TANZANIA and Uganda’s leaders agreed to build a crude pipeline linking their countries, connecting landlocked oilfields to the Indian Ocean, Tanzanian President John Magufuli said.
The proposed link will cover 1,120 kilometres (700 miles) and its construction will create 15,000 jobs, Magufuli said in a statement e-mailed by his office in Dar es Salaam, the commercial capital.
Ugandan President Yoweri Museveni said on his Twitter account that he had “discussed plans” about the pipeline with Magufuli and that it would employ 1,500 people.
Tanzania is competing with neighbouring Kenya for the pipeline that will tap Ugandan oil deposits being developed by companies including Total SA of France, China National Offshore Oil Corp. and London-based Tullow Oil Plc. Total Chief Executive Officer Patrick Pouyanne met Museveni in December and said his company preferred transporting crude via Tanzania. Tullow has also discovered oil in northern Kenya.
Uganda’s government said in October it was considering sending its crude through Tanzania as a lower cost option to the Kenya route.
‘Bilateral agreement’
Decisions on the design and financing of the pipeline and a refinery have repeatedly pushed back the target date for producing Uganda’s first oil, after deposits were initially discovered a decade ago. Ernest Rubondo, head of Uganda’s Directorate of Petroleum, said last month the government would make a decision on the routing of the link in the first half of the year. He didn’t answer calls on Wednesday when Bloomberg news agency sought further comment.

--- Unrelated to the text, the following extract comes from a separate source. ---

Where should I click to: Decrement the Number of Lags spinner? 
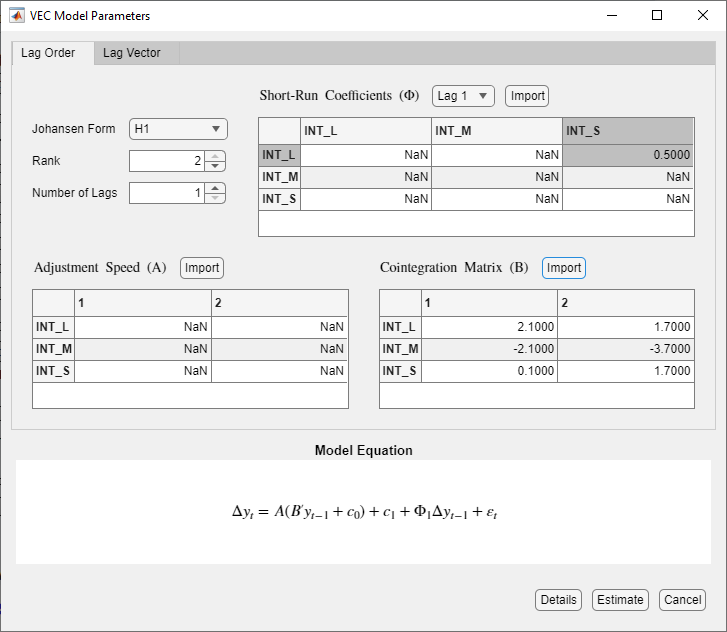point(215,198)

Bukenya Matovu, a spokesman for Uganda’s energy ministry, said he didn’t know whether the agreement with Tanzania was a final decision and that such a project would need a bilateral agreement. “Maybe that is one thing they talked about,” Matovu said by phone.
Uganda is interested in the Tanzanian route because “it is shorter and more secure in light of what is happening in Somalia,” Matovu said. One of the routes proposed by Kenya would be through it’s northern territory to the coastal town of Lamu.
‘Unaware’
Those areas are close to Somalia, where Islamist militants have been waging an insurgency against the government for the past decade. The al-Qaeda-linked fighters have also carried out attacks within Kenya.

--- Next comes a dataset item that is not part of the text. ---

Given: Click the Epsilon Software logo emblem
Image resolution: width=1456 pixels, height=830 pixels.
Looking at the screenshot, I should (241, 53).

The Kenyan Energy Ministry is unaware of the Tanzanian agreement with Uganda, Permanent Secretary Joseph Njoroge said on Wednesday. Such a decision wouldn’t have been made without Museveni notifying Kenyan President Uhuru Kenyatta first because the two leaders have a close relationship, said a Kenyan government official who asked not to be identified in line with government policy.
Kenya projects the cost of the pipeline would be about $4.5 billion. Estimates for the Tanzanian route, which would end at the northeastern port of Tanga, haven’t been announced.